[引用文]:
====
■事業内容
5. 非エネルギー及び海外事業
シナネンホールディングス (T:8132)はエネルギー以外にも、ビジネスや人々の生活を豊かにする事業を多角的に展開している。
(1) 自転車事業
シナネンサイクル(株)が展開している。
国内トップクラスの自転車輸入商社として、安価で高品質な自転車や「DAHON」など海外有名ブランドの自転車を輸入販売しているほか、法人向けにOEM自転車の開発も行っている。
また、卸売ばかりでなく小売にも進出しており、サイクルプラザ「ダイシャリン」は関東・東北に36店舗(2021年6月末現在)を有している。
(2) シェアサイクル事業
シナネンモビリティPLUS(株)が運営している。
ソフトバンクグループ (T:9984)のOpen Street(株)が提供するシェアサイクルサービス「HELLO CYCLING」を活用し、首都圏を中心に自治体やコンビニエンスストアと提携、シェアサイクル「ダイチャリ」を展開している。
====
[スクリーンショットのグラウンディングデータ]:
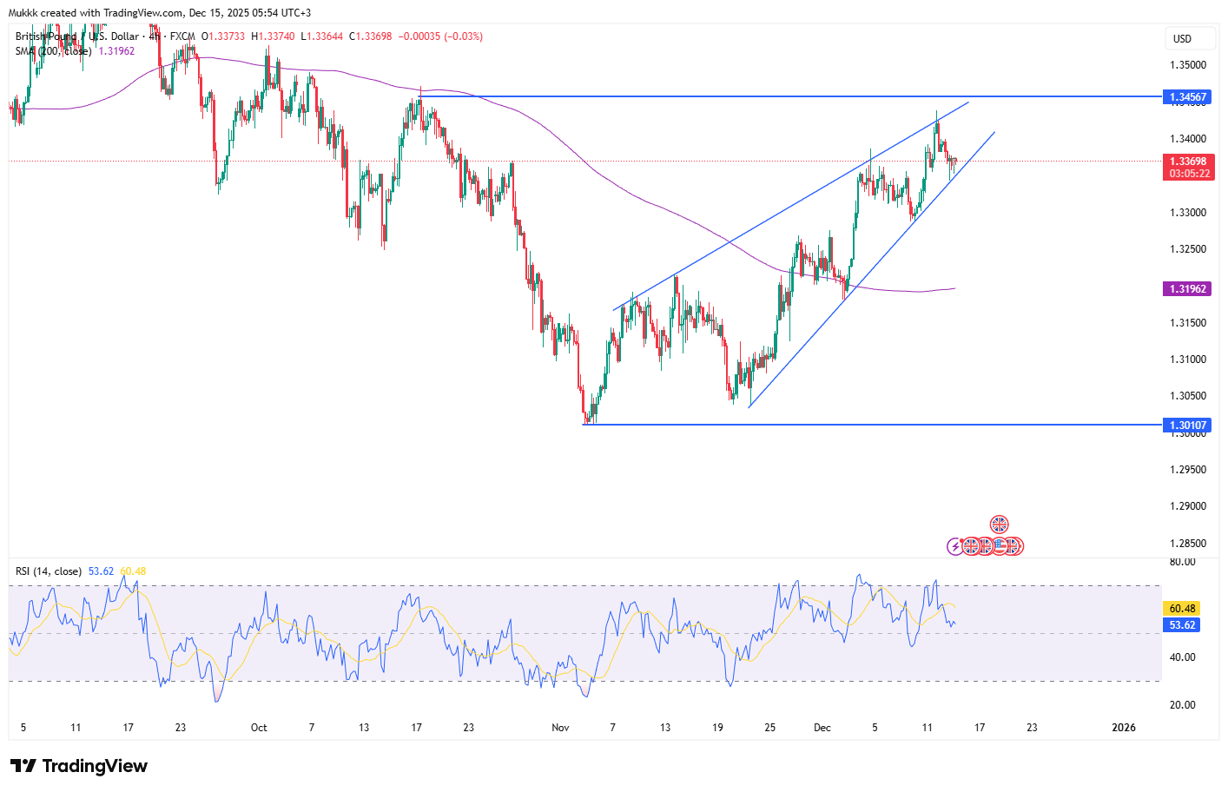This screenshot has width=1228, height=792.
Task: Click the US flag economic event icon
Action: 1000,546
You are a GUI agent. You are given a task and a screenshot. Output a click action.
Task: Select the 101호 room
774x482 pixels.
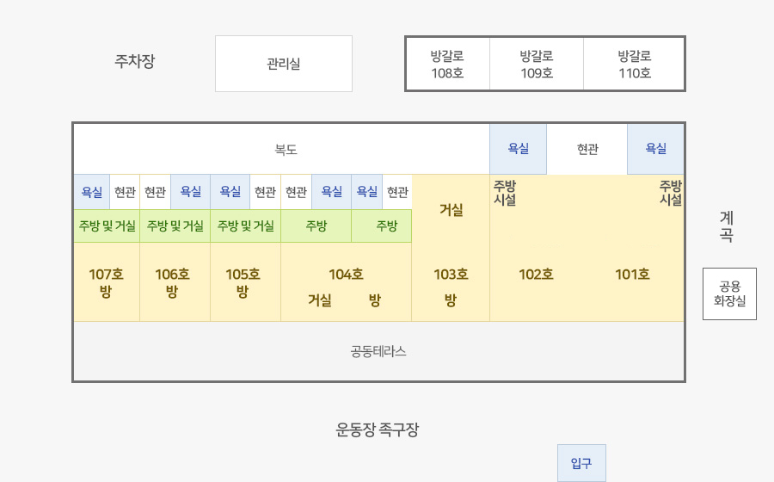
====
[課題]:
a: 引用文のうち「国内トップクラスの自転車輸入」から「年6月末現在)を有している。」までの部分を、一字一句そのまま書き写すこと。
b: 引用文について、次の問いに答えること。
(i) サイクルプラザ「ダイシャリン」は、2021年6月末現在、どの地域に何店舗あるか。
(ii) シェアサイクル事業を運営している会社はどこか。
(iii) 「ダイチャリ」の展開に活用されているシェアサイクルサービスの名称は何か。
c: シナネンホールディングスの事業内容を述べた引用文について、最後の文の後に続く文章を書くこと。
データは使わなくてよい。

[課題別解答]:
a:
国内トップクラスの自転車輸入商社として、安価で高品質な自転車や「DAHON」など海外有名ブランドの自転車を輸入販売しているほか、法人向けにOEM自転車の開発も行っている。
また、卸売ばかりでなく小売にも進出しており、サイクルプラザ「ダイシャリン」は関東・東北に36店舗(2021年6月末現在)を有している。

b:
(i) 関東・東北に36店舗
(ii) シナネンモビリティPLUS(株)
(iii) 「HELLO CYCLING」

c:
後述するように、ステーション数や自転車保有台数で国内トップクラスの運営実績を誇るなど、急進展している事業である。
(3) 環境・リサイクル事業
シナネンエコワーク(株)が事業運営している。
千葉市と埼玉県白岡市にリサイクルセンターを有し、廃木材(木くず)から発電用や建材用の木質チップをリサイクル製造しているほか、廃プラスチックや紙くずなどからRPF※を供給している。
※RPF(Refuse derived paper and plastics densified Fuel):リサイクルが難しい古紙や廃プラスチック類を主原料とした高品位の固形燃料。
(4) 抗菌事業
(株)シナネンゼオミックが展開している。
世界初の銀系無機抗菌剤「ゼオミック」のほか、消臭・吸着剤「ダッシュライト」、ハイブリッド防カビ剤「エッセンガード」などを製造販売している。
優れた抗菌効果や高い安全性、樹脂・繊維・塗料など用途の幅広さといった特徴から、日用品メーカー、繊維製品メーカーなど国内外のビッグビジネスからも高い評価を得ている。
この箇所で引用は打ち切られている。